UK police probe ticket problem that sparked violence and arrests of Polish fans at Aston Villa game
BIRMINGHAM, England (AP) — Aston Villa filed a complaint with UEFA on Friday over the conduct of Legia Warsaw officials and the “unprecedented violence” of the Polish team's fans outside Villa Park.
Police arrested 46 Legia supporters after “ 90 minutes of sustained violence " Thursday night when 1,000 Polish fans arrived to the stadium but weren't given their tickets to the Europa Conference League game.
“This shocking behavior followed Legia club officials’ complete lack of cooperation with West Midlands Police, Aston Villa and UEFA throughout the day,” the Birmingham club said in a statement Friday.

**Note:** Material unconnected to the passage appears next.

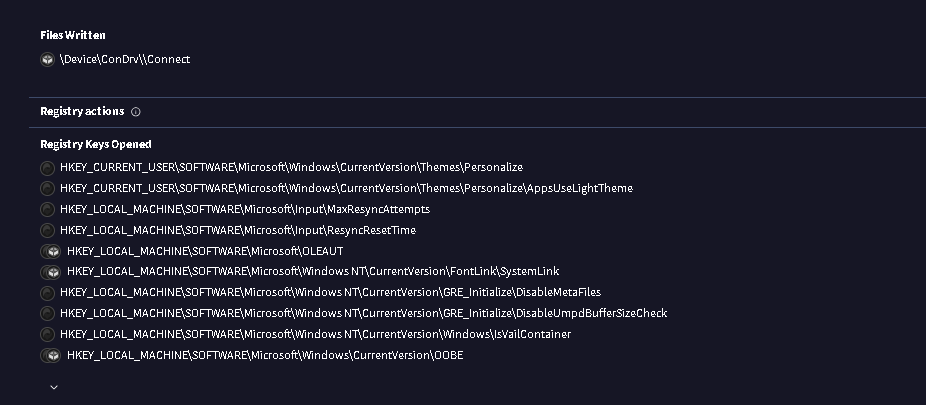Click the Files Written heading
Screen dimensions: 926x405
click(73, 35)
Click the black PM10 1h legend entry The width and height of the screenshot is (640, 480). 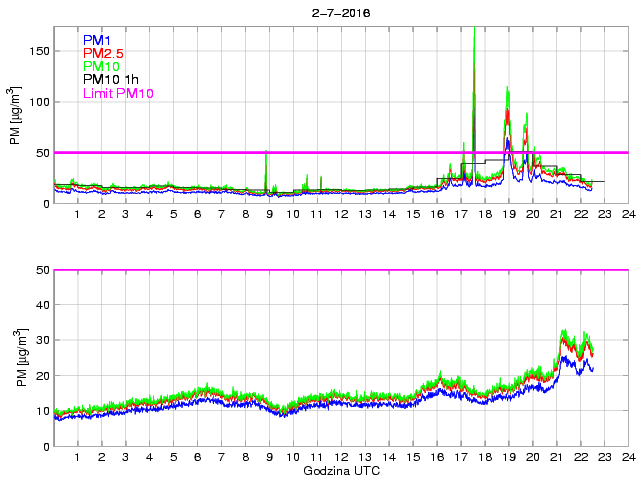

The Warsaw club had been upset that local officials who license all stadium events required the ticket allocation be reduced from 1,700 to 1,000 in response to disorder by Legia fans at an Oct. 5 game against AZ Alkmaar in the Netherlands.
At a standard pre-match meeting Thursday morning, “Legia Warsaw refused to confirm if they would accept their allocation of tickets for the match at that point,” Villa's statement said. “This is in stark contrast to normal UEFA operational procedures.”
The Polish club's officials confirmed at 4 p.m. that they would accept the allocation and then were handed the tickets when they arrived at Villa Park at 6:16 p.m., Villa said.
West Midlands Police said their investigation will include determining why the tickets weren't distributed, and that they'll pursue charges against those arrested after four officers — as well as a police dog and horse — were injured in what they described as “planned violence" by the away fans.
“The disorder that we encountered last night was the most severe that a lot of us have ever seen," assistant chief constable Damian Barratt told Talk Sport radio.
“It was undoubtedly, as I say, instigated as a result of this issue related to ticket allocation,” he continued. "That’s something I’ll be taking up with football authorities and UEFA in particular. I will be expecting some strong decisions on their part.”
Villa won the game 2-1. The away fans section of the stadium was empty.
UEFA said it “strongly condemns the unacceptable violence” and was "in the process of gathering all official reports from the game before deciding on potential next steps. We have no further information or other comment to make at this stage.”
Legia fans were also involved in violent clashes with police during a game at Leicester in 2021.
Legia Warsaw did not return an emailed message Friday seeking comment. On Thursday night, it blamed Villa for “refusing to allocate tickets to away fans.”
Barratt described “enormous hostility” among the away fans, some of whom started fires and threw flares. Police did not indicate that their officers' injuries were serious.
“One officer’s fluorescent jacket caught fire after they were hit with a flare. Fortunately his jacket was removed quickly and he was not injured,” West Midlands Police said in a statement. “He was later taken to hospital with smoke inhalation after the smoke from the flare made it into his helmet.”
Most of the arrests were for violent disorder, four for “possession of a knife/offensive weapon,” and four for assaulting emergency workers," police said.
Police confirmed on Friday that all of the arrests were away fans “and we’ll be working hard to charge and remand those suspects where we can today.”
Chris Heck, Villa's president of business operations, said the club “will be making further representations to UEFA in order to ensure that other clubs and police forces across Europe are not exposed to similar serious safety risks at the hands of Legia Warsaw.”